Após a derrota, o congressista - criado como católico mas convertido ao islão desde os 19 anos - apressou-se também a apelar à união. Defensor de tentar um impeachment (processo de destituição) contra Trump, Ellison promete não deixar Trump "roubar a mensagem dos democratas". "Peço que façam todos os possíveis para apoiar o Sr. Perez. Não nos podemos dar ao luxo de deixar esta sala divididos", garantiu o afro-americano de 53 anos.

E não podem mesmo. Em novembro Hillary Clinton perdeu a Casa Branca para Trump muito devido à incapacidade do partido para apelar à classe média branca, descontente com o rumo de uma economia que apesar de crescer não tem melhorado a sua vida. Apesar de a ex-primeira-dama ter tido mais três milhões de votos populares do que o rival republicano, no Colégio Eleitoral, onde se decidem as presidenciais americanas, teve menos grandes eleitores, com Trump a conquistar estados como o Michigan ou o Wisconsin.

Trump apressou-se a reagir à eleição de Perez. No Twitter, como é seu costume, o presidente escreveu primeiro: "Parabéns a Thomas Perez, que acaba de ser nomeado presidente do Partido Democrata. Não podia ficar mais feliz por ele, ou pelo Partido Republicano!" Uma mensagem irónica ao final da noite de sábado a que se seguiu ontem logo pela manhã uma em que denuncia ter havido fraude no processo de eleição dos democratas: "A corrida a presidente do Partido Democrata, claro, foi totalmente "manipulada". O tipo do Bernie, como o próprio Bernie, nunca teve qualquer hipótese. Clinton exigia Perez."

Nos EUA, o presidente do partido não é, como em muitos países europeus, o rosto da oposição. Esse papel é desempenhado pelos líderes da oposição no Senado e na Câmara dos Representantes. Mas, se não vai fixar sozinho a estratégia partidária, a verdade é que Perez terá um papel essencial na recolha de fundos e na gestão dos recursos a nível nacional, tendo acesso às bases de dados de eleitores. Responsável pela organização das primárias do partido, a então presidente dos democratas, Debbie Wasserman Schultz, acabou por se demitir devido a acusações - contidas numa série de e-mails divulgados pela WikiLeaks - de que teria favorecido Hillary Clinton em detrimento do rival, o senador do Vermont Bernie Sanders.

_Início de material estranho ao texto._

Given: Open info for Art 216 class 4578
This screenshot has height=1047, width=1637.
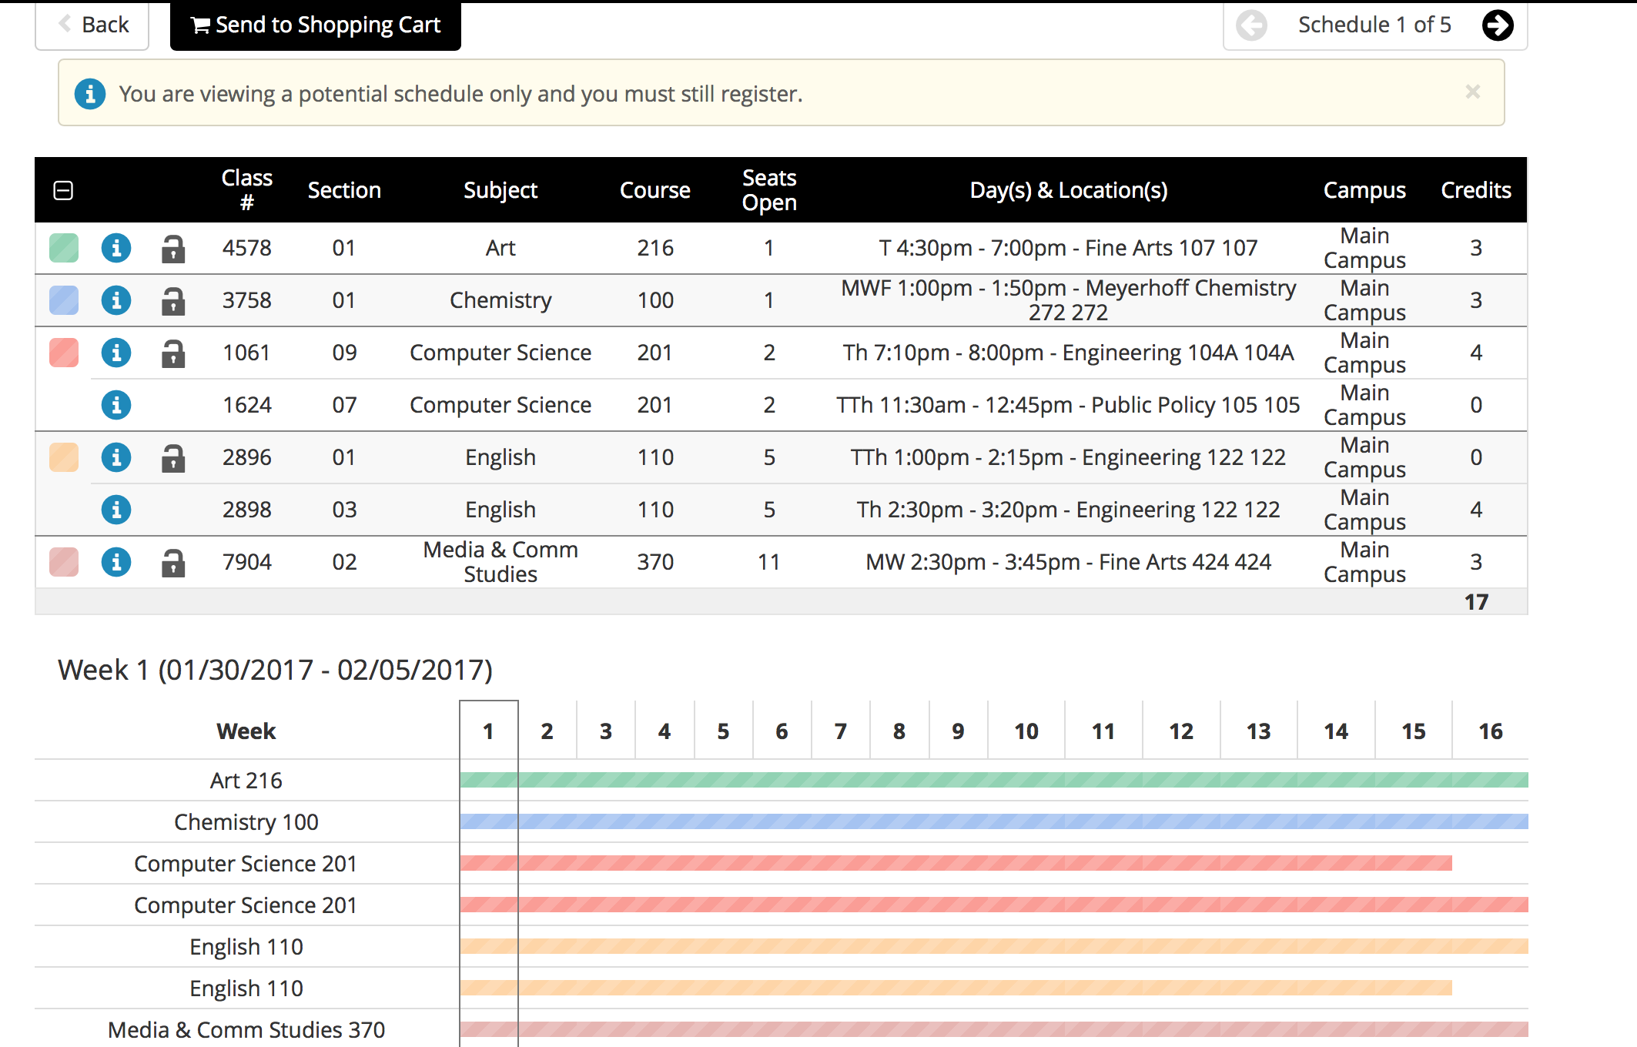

Com Perez na liderança, o partido olha para a frente. Foi isso mesmo que Barack Obama deixou claro na sua mensagem de felicitações ao seu ex-secretário do Trabalho. O ex-presidente saudou o "amigo" e disse estar convencido de que Perez vai "fazer emergir uma nova geração de líderes". Com uma longa lista de potenciais candidatos às presidenciais de 2020 (ver texto ao lado), a prioridade agora são mesmo as intercalares do próximo ano.

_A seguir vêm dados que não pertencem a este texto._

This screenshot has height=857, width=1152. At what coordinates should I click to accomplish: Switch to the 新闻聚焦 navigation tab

Num artigo na Vanity Fair, o editor de política da revista, T.A. Frank, explica que, se querem recuperar o Congresso e depois a Casa Branca, há erros que os democratas não podem cometer. A começar por acreditar que Trump irá "fazer tanta confusão" que basta esperar que as coisas lhe corram mal. Para Frank, os democratas precisam de oferecer "um contraste claro" com os republicanos e "definir o seu rumo", seja na economia, no comércio, em questões sociais ou na política externa. O jornalista recorda ainda que, se decidirem declarar guerra aberta a Trump, os democratas podem acabar por ter de sacrificar várias das suas políticas, que o presidente - como outsider da política - até poderia concordar em adotar se servissem os seus interesses, sem se preocupar com divisões partidárias.

Empenhados em mostrar a imagem da união, com Perez e Ellison a trabalharem juntos, os democratas apostam para já em tirar partido do descontentamento popular que levou milhões de pessoas às ruas no último mês em manifestações anti-Trump.